GOAL OF THE EXERCISE: Reproduce everything from the line containing "Task: Click the Warnings green checkmark icon" down to the end of the records, requests included, adjusting every coordinate in the answers by -28. Omit the pictures from your answer.

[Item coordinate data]
-- Begin --
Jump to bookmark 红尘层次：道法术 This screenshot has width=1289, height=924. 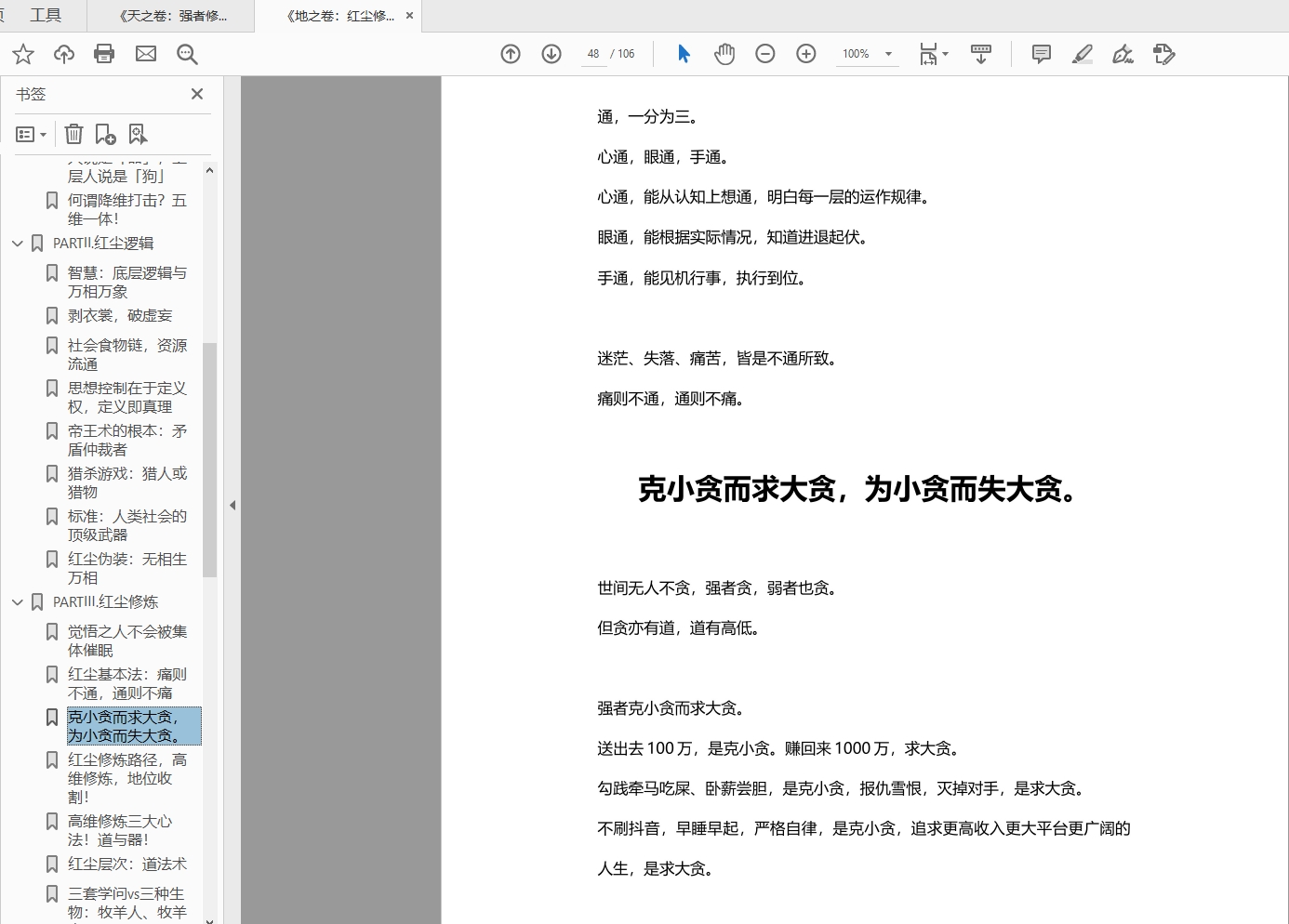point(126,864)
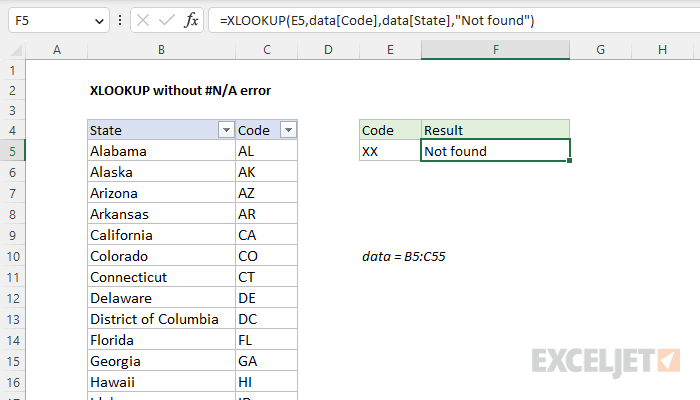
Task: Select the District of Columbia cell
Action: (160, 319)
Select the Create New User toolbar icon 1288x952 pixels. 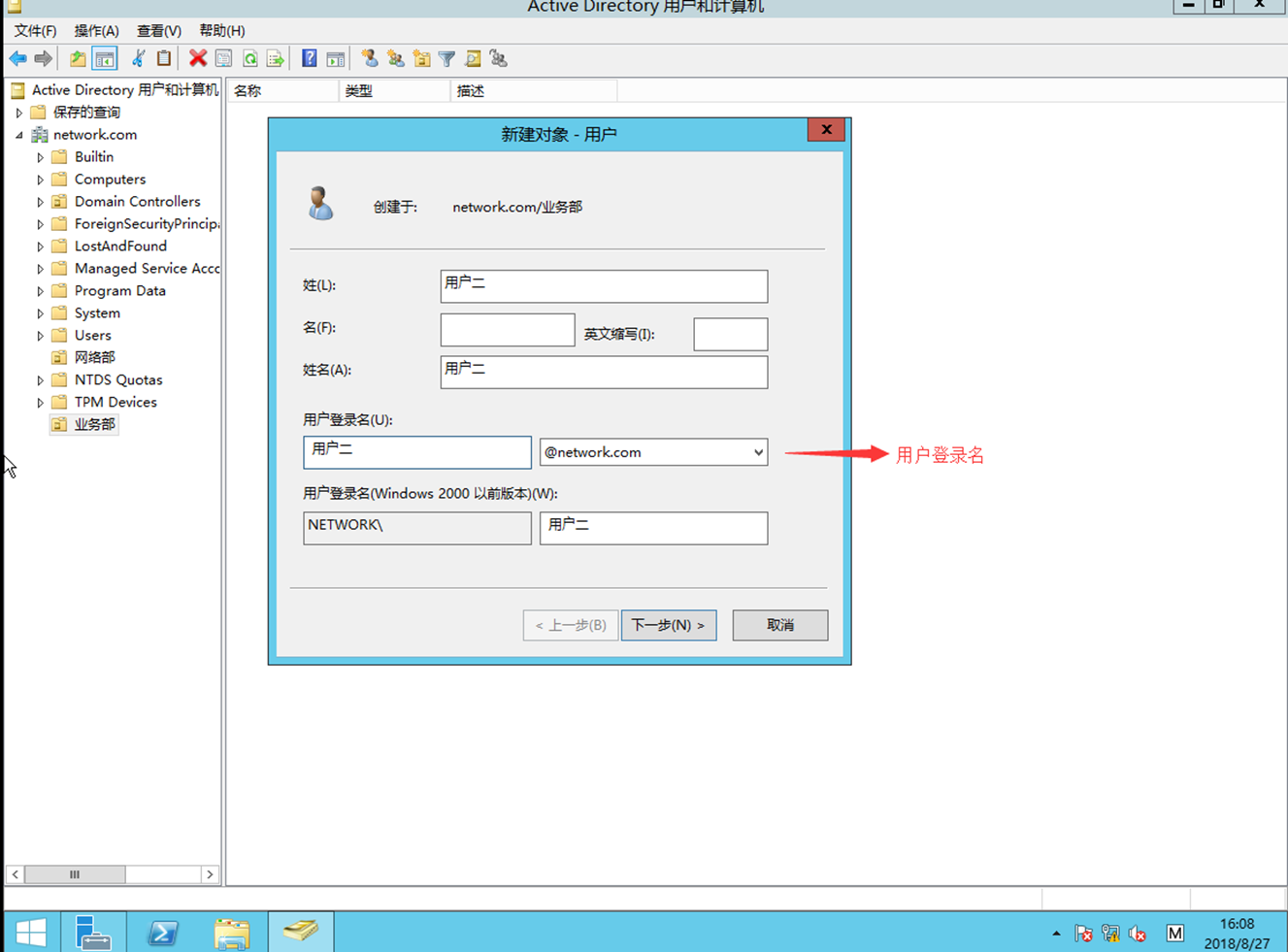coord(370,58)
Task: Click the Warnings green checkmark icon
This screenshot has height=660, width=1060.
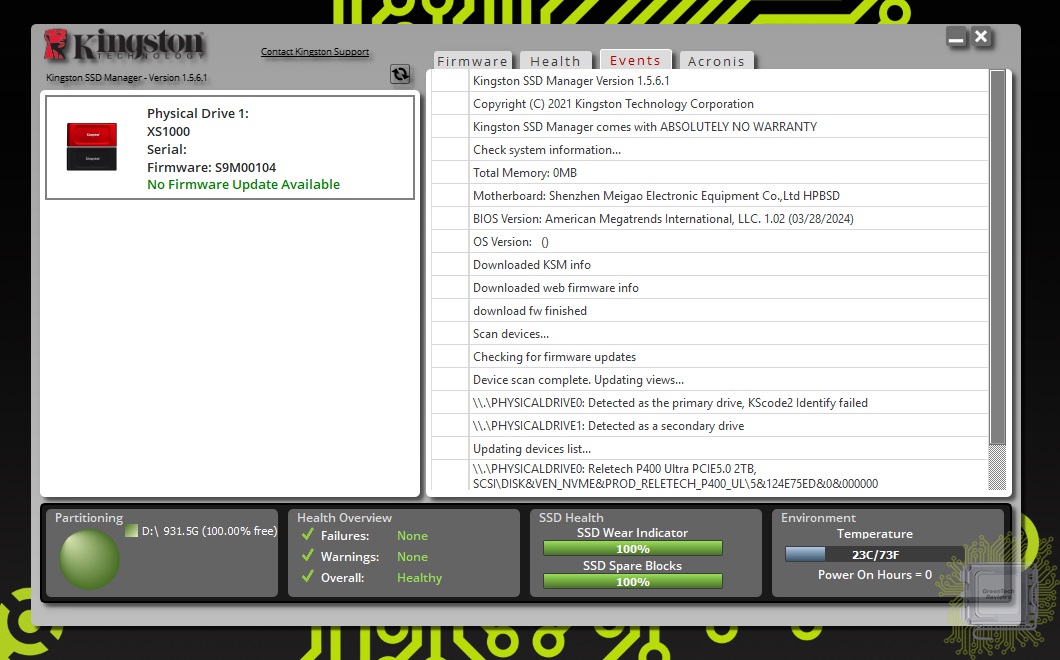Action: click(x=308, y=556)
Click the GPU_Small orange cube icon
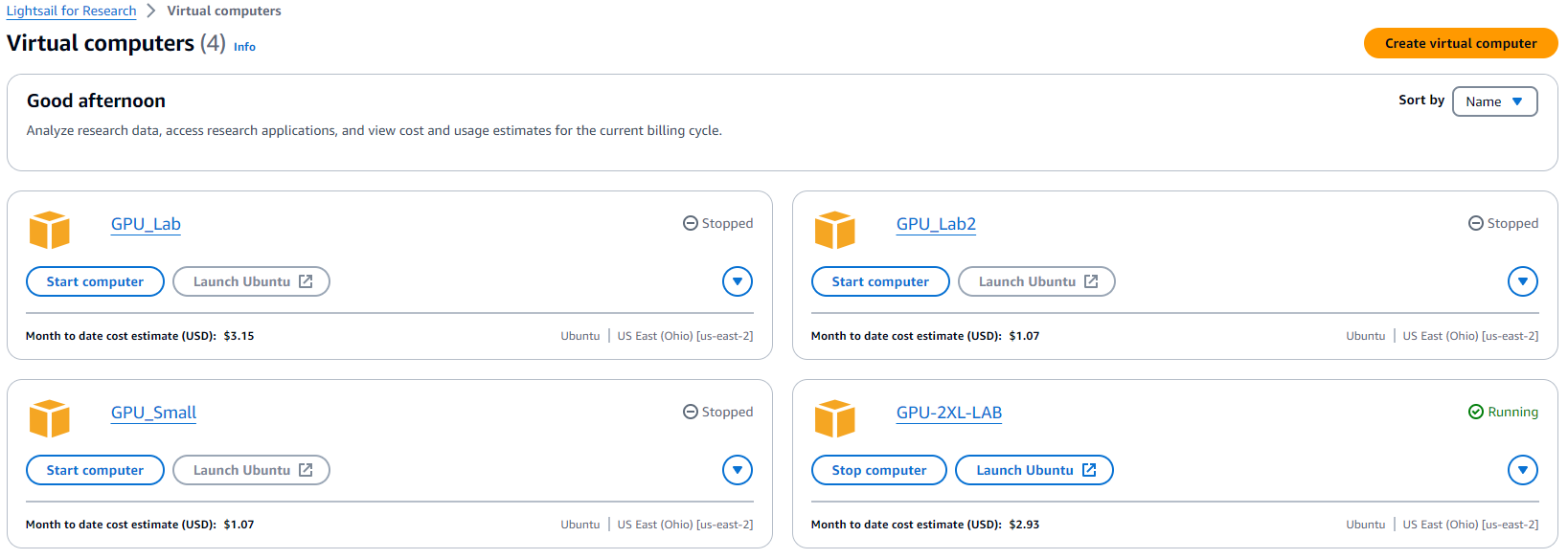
-- End --
RESULT OF THIS TASK:
Task: Click the Warnings green checkmark icon
This screenshot has height=660, width=1060.
Action: click(x=280, y=528)
Click the GPU_Small orange cube icon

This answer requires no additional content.